3. II leitura (Gl 1,1-2.6-10): Não há dois Evangelhos
Paulo, após seu encontro com Jesus ressuscitado, entregou-se por inteiro à missão de evangelizar os povos. Entre os diversos problemas pelos quais ele passou, está o conflito com os chamados “judaizantes”, que pregavam a necessidade da circuncisão e do cumprimento de outras leis judaicas aos cristãos provindos do paganismo. Muitos se deixavam influenciar por esses judaizantes. A autoridade de Paulo, como apóstolo e fundador daquelas comunidades cristãs, estava sendo desprestigiada. Ao ser informado dessas coisas, Paulo fica muito indignado. A indignação é manifestada até mesmo no modo como escreve a carta: não começa com a costumeira ação de graças nem termina com a bênção. Ele escreve num tom de muita firmeza, gravidade e convicção. Já de início esclarece que seu apostolado não é por uma decisão humana, mas “por Jesus Cristo e por Deus Pai que o ressuscitou dos mortos”. Portanto, a carta aos Gálatas se reveste de uma profunda seriedade. Caracteriza-se como forte advertência com a intenção de fazer que aquelas comunidades cristãs retomem o caminho do único Evangelho.

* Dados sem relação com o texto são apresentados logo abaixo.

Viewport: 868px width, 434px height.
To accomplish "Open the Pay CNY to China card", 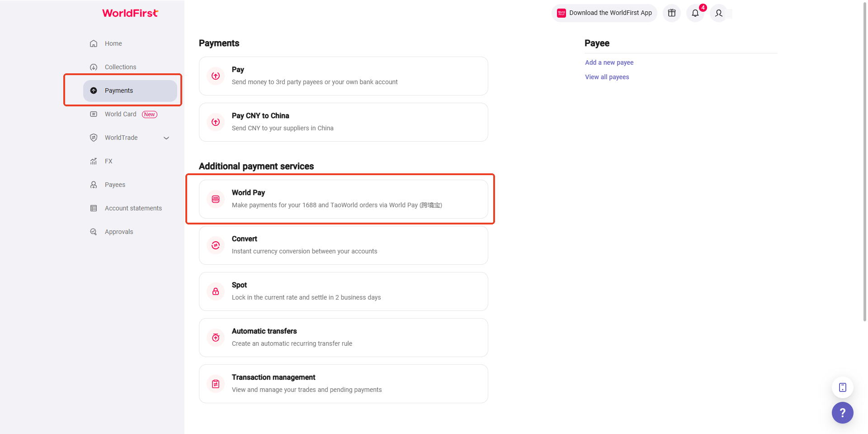I will (343, 122).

A que Evangelho Paulo se refere? No conjunto da carta, constata-se que se refere ao “Evangelho da liberdade”, que se baseia na certeza de que a salvação é obra gratuita de Deus por Jesus Cristo. Já não tem sentido a obrigatoriedade da circuncisão nem do legalismo. Já não têm sentido as barreiras entre povos. Agora todos fazem parte do corpo de Cristo: “Não há mais diferença entre judeu e grego, entre pessoa escrava e livre, entre homem e mulher, pois todos vocês são um só em Jesus Cristo” (3,28). Cristo uniu a todos numa única família e concedeu a todos a verdadeira liberdade: “É para sermos livres que Cristo nos libertou. Portanto, fiquem firmes e não se submetam de novo ao jugo da escravidão” (5,1).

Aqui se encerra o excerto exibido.